The request was made by Siba, the inter-municipal union managing the Basin's sanitation network, to the Departmental Directorate of Territories and the Sea (DDTM).
The aim? To amend the regulations "to include unusual climatic situations, during which the collection of raw wastewater is no longer able to guarantee its transport to the treatment plants without mobilizing the facilities beyond their capacity".
Concretely: beyond 70 mm of rain (70 litres per square metre) accumulated over seven consecutive days, overflows caused by saturation of the system, due to this intense precipitation, would be tolerated by the administrative authority.
The file is "under investigation", according to the Gironde prefecture. But a green light from the DDTM would be similar to a "pollution permit", environmental associations are already protesting.
Among them, Adeba notes that the rainfall threshold used is not unusual: it has been recorded "two to four times per year" since 2012 in years with little rain, "six to eight times" in the wettest - or "around forty episodes in ten years".
Epidemic
"We cannot imagine that such discharges of untreated wastewater into the natural environment occur several times a year," says the Regional Committee of Oyster Farmers, who were dearly affected by last winter's pollution.
Between Christmas and New Year, the sale of local oysters was banned for a month following an outbreak of gastroenteritis among their consumers, a major blow for the industry, which makes half of its sales during the holidays.

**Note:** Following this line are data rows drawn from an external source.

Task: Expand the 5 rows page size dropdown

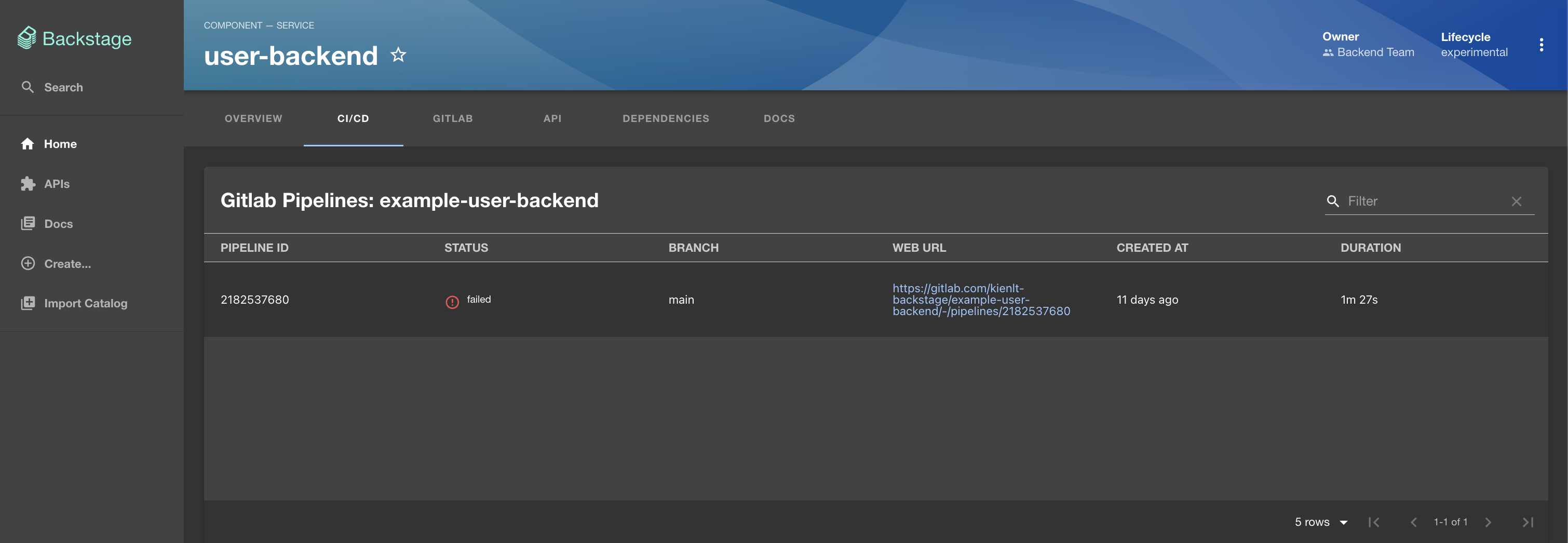Action: [x=1321, y=522]
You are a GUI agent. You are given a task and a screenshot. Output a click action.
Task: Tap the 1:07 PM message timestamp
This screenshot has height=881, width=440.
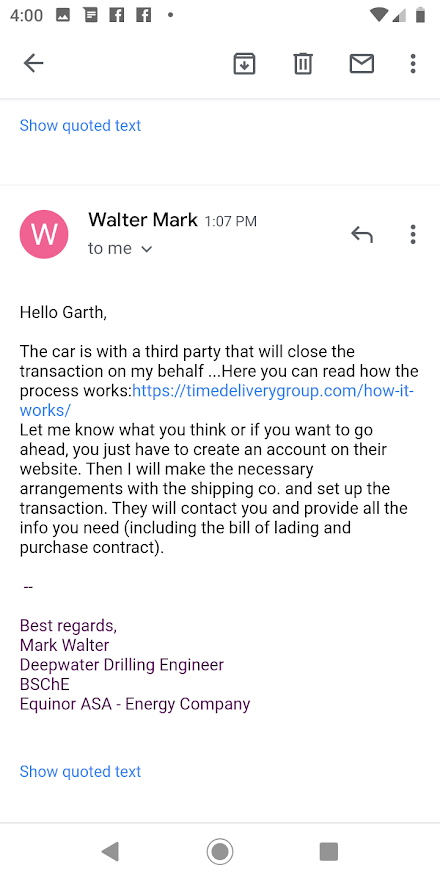(x=230, y=221)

The Macronist MP for the Bassin, Sophie Panonacle, challenged the prefect, describing the Siba request as "a serious attack on the future of oyster farming and fishing, on public health and on the image" of the territory.
Asked by AFP on several occasions, the intercommunal union did not make any comments. Its president Yves Foulon, also LR mayor of Arcachon, is hiding behind a court injunction, according to comments reported by the newspaper Sud Ouest.
On April 2, the observation of wastewater discharges into nature led the courts, in the context of an environmental criminal referral, to order emergency measures to put an end to them.
"There can be no question of authorising overflows," stated a Bordeaux magistrate at the time. She gave Siba four months to ask the DDTM for authorisation to build a "storm overflow" on each of the safety basins of the sanitation network.
"Concreting"
Solution proposed "by Siba itself" during the procedure, underlines Jacques Storelli, president of the coordination of environmental associations of the Basin (Ceba), denouncing a "sham". For him, the judge was "deceived" because the spillways "will in no way prevent" pollution.
On the contrary: the planned developments aim to evacuate the overflow from the safety basins, in a controlled manner of course - in order to carry out analyses and measurements, explains Siba in a document sent to the DDTM - but always into nature.
At the beginning of March, the union announced, jointly with the State, an "acceleration" of investments dedicated to the sanitation network, to the tune of 11 million euros.
"What have they done since then?" asks Ceba, which is calling for a "war device" in the face of the emergency: large pumps and appropriate storage means to empty the safety basins when they overflow.
During the autumn and then last winter, heavy rainfall saturated the network, with rainwater flowing into the manholes of the sanitation system... unable to infiltrate or flow elsewhere, deplores Adeba.
Its president Thierry Lafon criticizes the "concreting" that waterproofs the soil and fills in the ditches, in an environment already prone to flooding due to the topography and the outcropping of the water tables. And of building permits issued "in violation of the rules", he accuses.
While the Arcachon Basin development plan provides for thousands of additional homes by 2040, the associations are calling for a "fundamental rethink" of local urban planning practices.